European Union: The EED Directive
With the recast of the Energy Efficiency Directive (EED), the EU has introduced far-reaching reporting obligations for data centers from 500 kW. Since May 2025, operators must annually report data on energy consumption, water footprint, and waste heat utilization to a central European database. In the long term, an EU-wide rating system with minimum performance standards is to follow.
USA: FERC and the "Lightning Amendments"
In the US, the regulatory authority FERC is focusing on distributing the costs of grid expansion fairly. In Louisiana, a so-called "Lightning Amendment" was passed, which allows for accelerated approvals as long as the companies bear the full costs of the new infrastructure and residential customers are not burdened.
Can AI Contribute to Climate Protection?
Despite the high consumption, there are reasons for cautious optimism. AI can also be a tool for decarbonization. The net balance could be positive if the efficiency gains exceed the emissions.
Optimization of Renewable Energies: Google DeepMind uses AI to predict the power generation of wind farms 36 hours in advance. This has increased the economic value of these wind farms by 20 percent.
Smart Grids: AI-supported systems can balance supply and demand in the power grid in real-time. This facilitates the integration of millions of small solar installations and electric cars.
Scientific Discoveries: AI is accelerating research into new battery materials and highly efficient solar cells.
Efficiency in the Data Center: Google DeepMind was able to reduce the cooling energy requirement of Google's own data centers by 40 percent through AI control.
| AI application | climate benefit | Mode of action |
| Wind energy projections | +20 % economic value | Reduction of fossile backups by more accurate projections |
| Facility management | 15–22 % energy savings | Deep-learning optimization of heating and cooling |
| Weather modeling (GraphCast) | Accelerated pre-warnings | More precise disaster relief and agricultural planning |
| Smart Grid Management | CO₂ reduction up to 15 % | Intelligent load distribution, avoidance of peak load plants |
Table 4: How AI can reduce energy consumption. Data sources: WEF, Harvard SEAS, Unified AI Hub, 2026
Conclusion: Is Climate Protection Done For Because of the AI Boom?
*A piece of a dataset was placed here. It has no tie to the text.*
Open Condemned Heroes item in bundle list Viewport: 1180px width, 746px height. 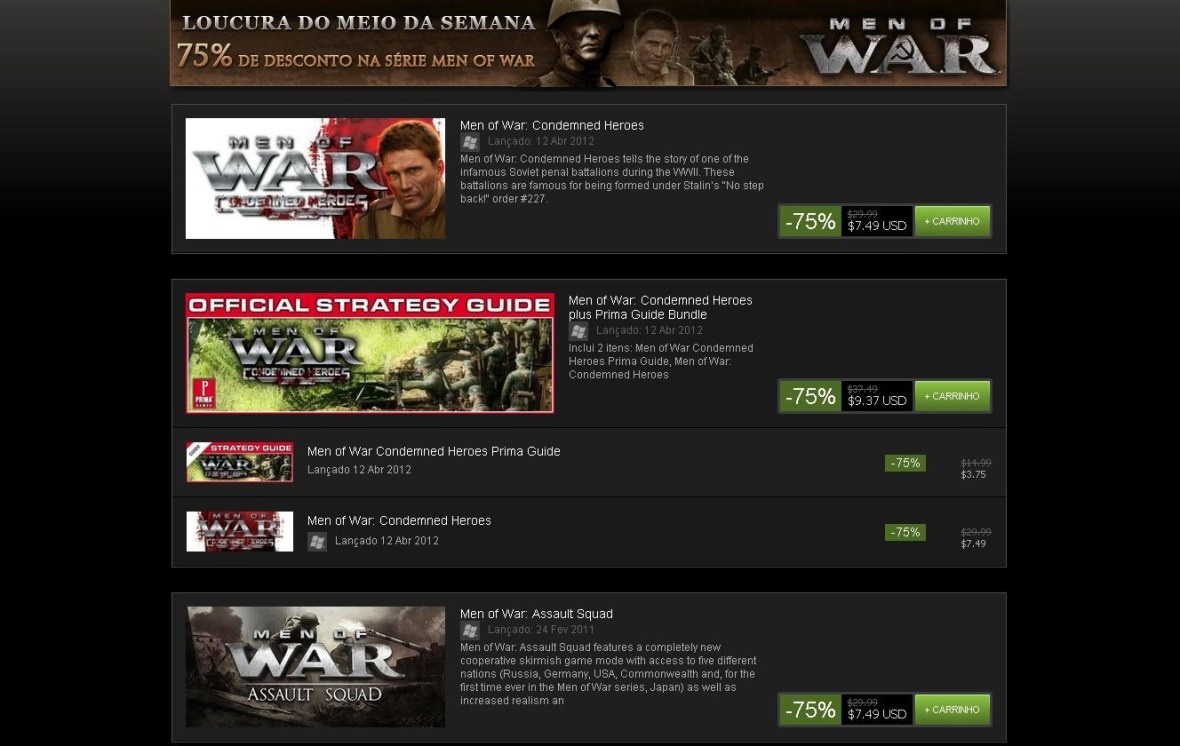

Analysis of the current situation leads to an ambivalent result. Technological progress has outpaced ecological protective mechanisms. The return of gas power plants, driven by the hunger for AI computing power, endangers the achievement of the 1.5-degree target, which already seems hardly achievable anyway.
At the same time, AI itself offers the most powerful tools ever available to manage complex systems such as the global climate and energy supply. The decisive factor will be time: Will we succeed in deploying AI so quickly that it generates efficiency gains in the global economy that overcompensate for its own footprint?
Currently, natural gas serves as the seemingly necessary but climate-damaging lubricant of a revolution that has not yet even completed its own sustainable foundation. The fate of climate goals depends on whether gas power plants remain a short-term bridge or whether they, due to the sheer volume of AI investments, become a permanent dead end.
Climate protection is by no means "done for" because of the AI boom. But it has become more difficult, more expensive, and more dependent on technological discipline than ever before. The challenge for 2026 and beyond: to regulate the AI race in such a way that AI development does not undermine the planet's ability to survive.